-------- Excerpted text

Source: Air Canada.
  • Air Canada has reported its Q4 2023 and full-year financial results, reporting record operating revenues of $21.8 billion for the year, up 32 per cent from 2022
  • Full operating income for the year totaled $2.27 billion with an operating margin of 10.4 per cent, an improved $2.466 billion
  • For Q1 2024, Air Canada plans to increase its available seat miles capacity by about 10 per cent from Q1 2023
  • Shares of Air Canada are down 5.09 per cent to C$18.28 as of 10:14 am ET

Air Canada (TSX:AC) has revealed its Q4 2023 and full year financial results, highlighting record revenue of C$21.8 billion for the year, representing a 32 per cent increase from the previous year.

In a news release, the airline company stated that in addition to its record revenue, full-year operating income totaled $2.27 billion while its cash from operating activities totaled $4.3 billion and free cash flow came in at $2.75 billion.

“These results stem from the effective management, hard work and customer-centric approach of everyone at Air Canada,” Michael Rousseau, CEO of Air Canada, said in a news release. “The focus on operational improvements was evident as, even with the growth in traffic and ongoing supply chain challenges, our key operational metrics and customer satisfaction improved year over year.”

Other highlights from its Q4 2023 and full year financials include:

  • Operating revenues of $5.175 billion for Q4 2023 increased $495 million or 11 per cent on an operated capacity growth of over 9 per cent year over year
  • Operating expenses of $5.096 billion for Q4 increased $388 million or 8 per cent
  • Operating revenues of $21.8 billion for the full year 2023 increased $5.277 billion or 32 per cent on approximately a 20 per cent growth in operated capacity
  • Operating expenses of $19.554 billion for the full year 2023 increased $2.811 billion or 17 per cent
  • Operating income of $2.279 billion for the full year 2023, with an operating margin of 10.4 per cent, improved by $2.466 billion

Looking into the first quarter of the the year, Air Canada plans to increase its available seat miles capacity by about 10 per cent compared to the same quarter in 2023.

----------------

__Study questions__:
A - According to the Air Canada results article, how much cash did the airline generate from operating activities in 2023?
B - Please continue the Air Canada results article from its final sentence.
The listing that comes next has no connection to the Air Canada results article.

-------- Data segment

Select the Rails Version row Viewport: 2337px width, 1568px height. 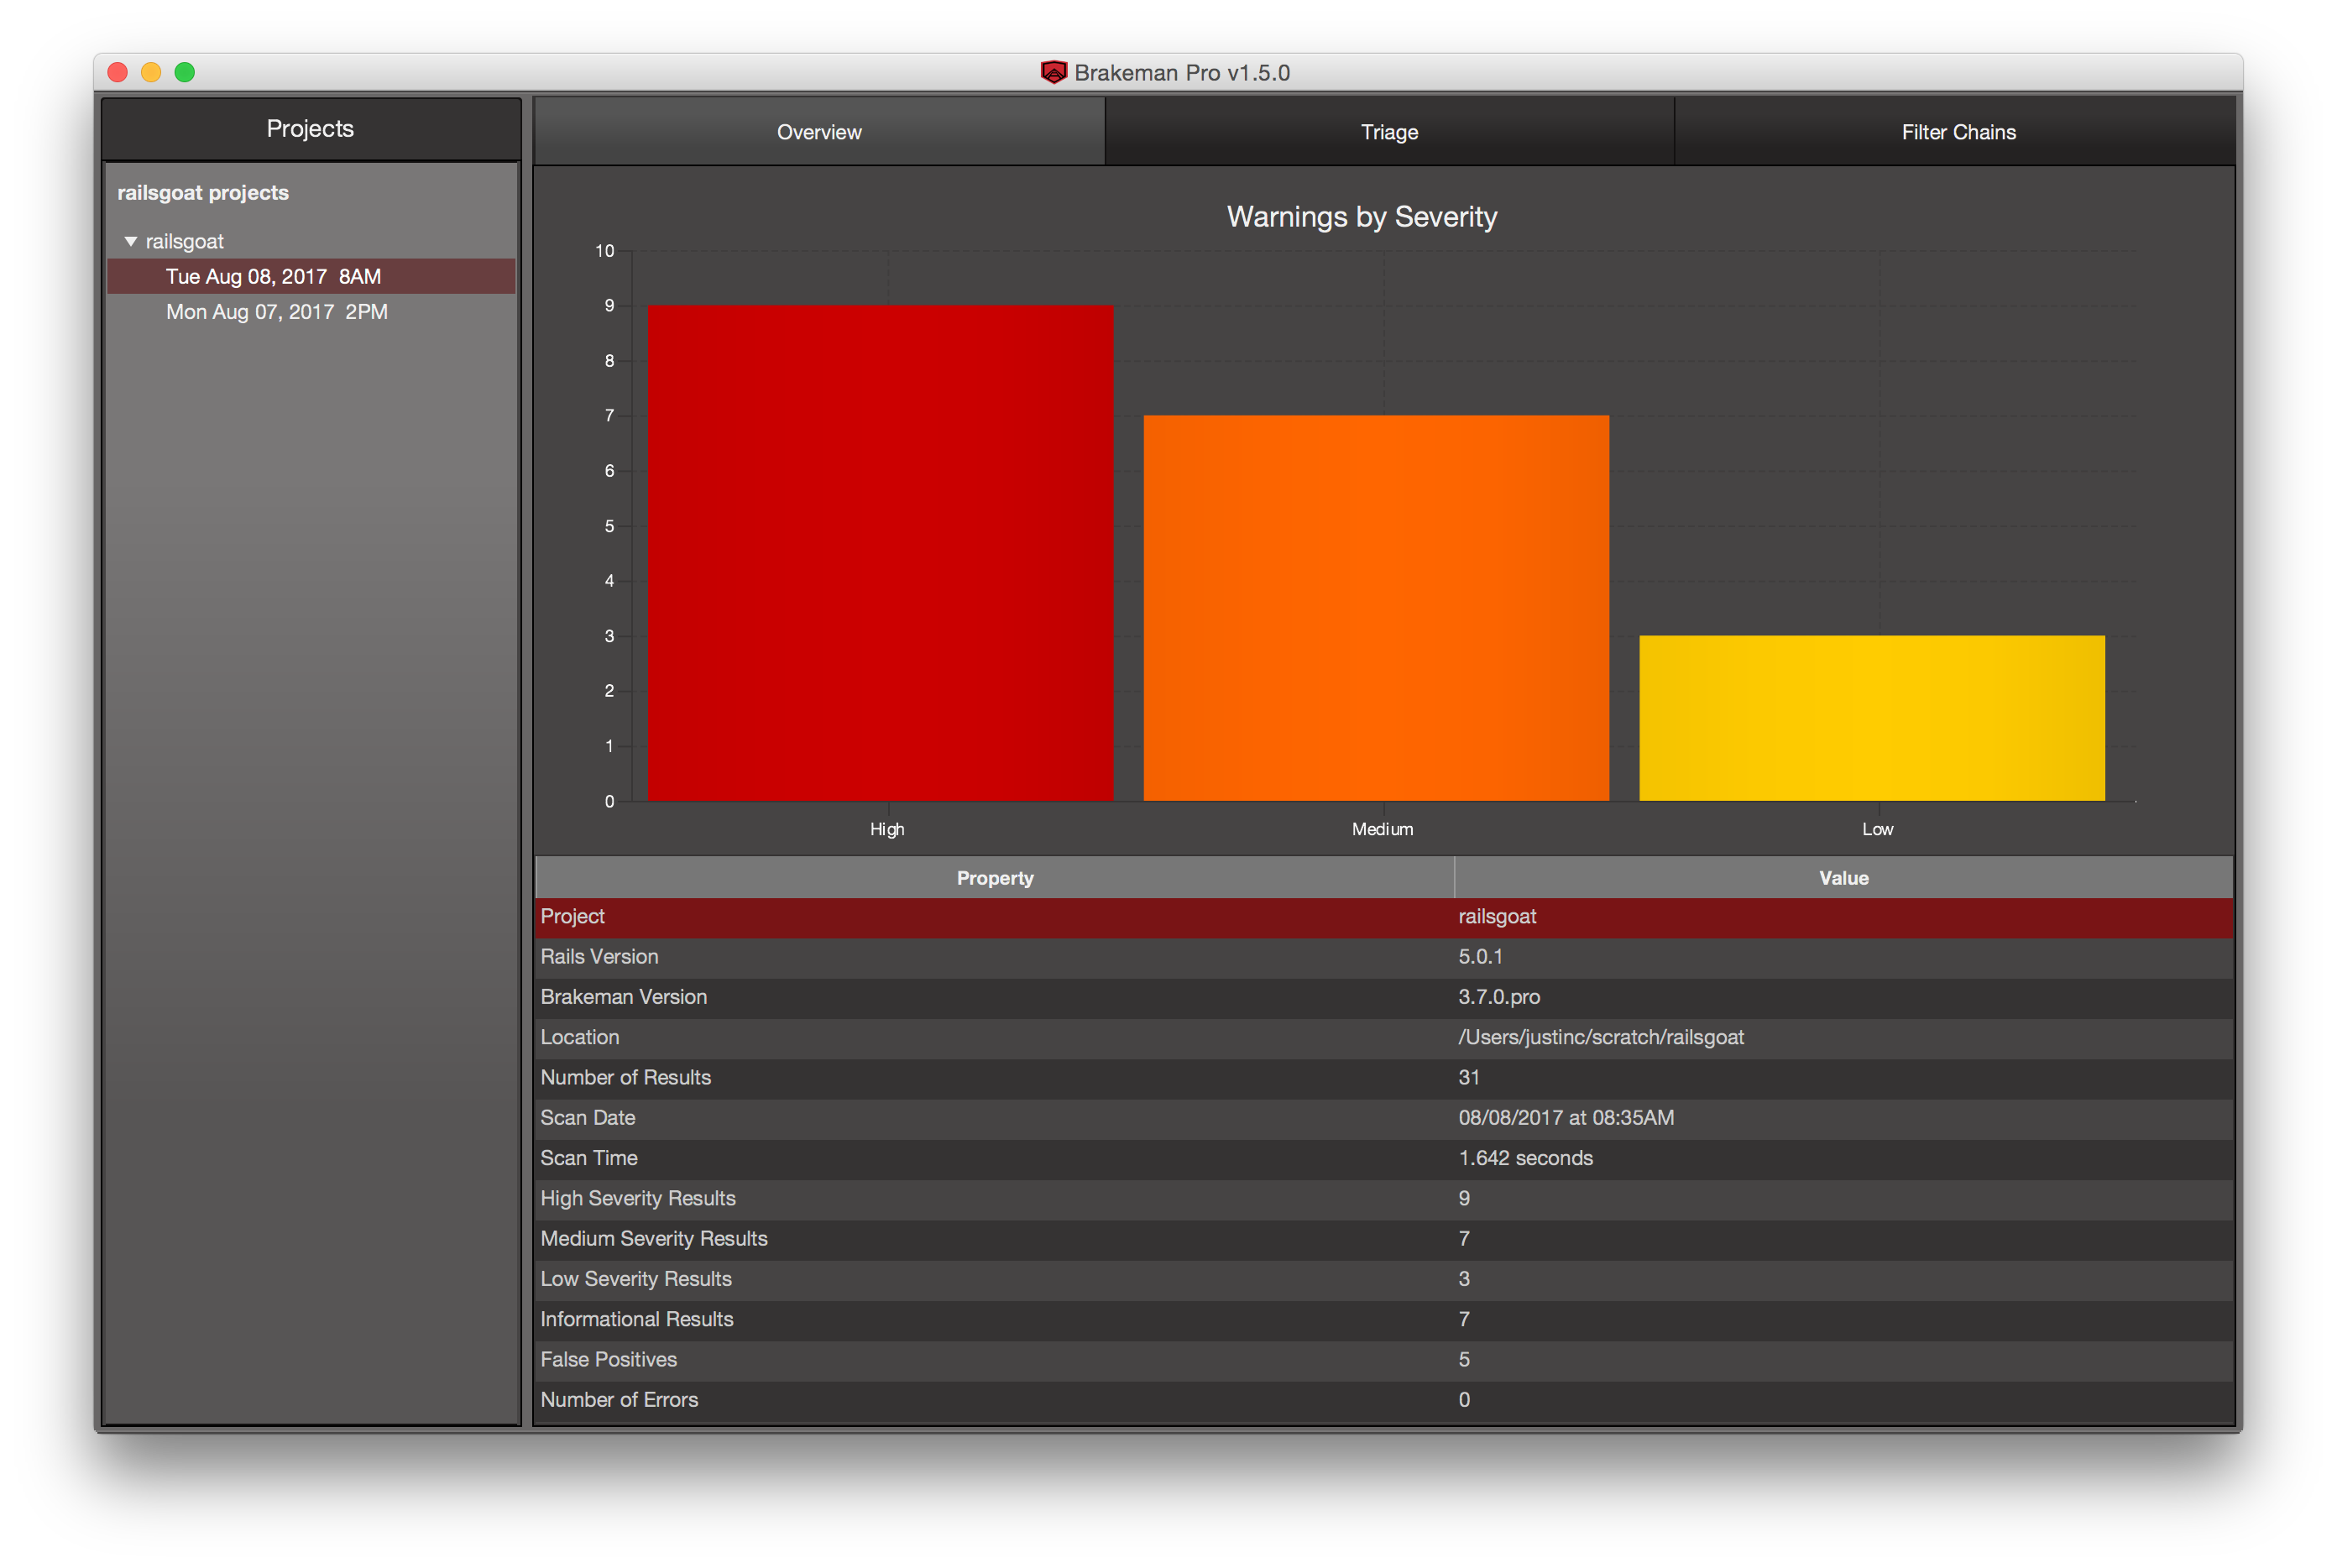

----------------

__Answers to the exercises__:
A - $4.3 billion.

B -
Against the backdrop of Air Canada’s Q4 2023 and full-year financial results are allegations that its online chatbot customer service platform advised a grieving customer to purchase full-price flight tickets.

This week Air Canada was ordered by the Civil Resolution Tribunal (CRT) to pay customer Jake Moffatt $812 in compensation for representing the difference between its bereavement rates and the $1,630.36 Moffatt paid for full-price return tickets.

Screenshots were provided by Moffatt to CRT that stated: “If you need to travel immediately or have already travelled and would like to submit your ticket for a reduced bereavement rate, kindly do so within 90 days of the date your ticket was issued by completing our Ticket Refund Application form.” 

Air Canada argued, however, that it is not responsible for information provided by one of its “agents, servants or representatives – including a chatbot.”

Air Canada is a provider of scheduled passenger services in the Canadian market, the Canada-U.S. transborder market and the international market to and from Canada. 

Shares of Air Canada are down 5.09 per cent to C$18.28 as of 10:14 am ET.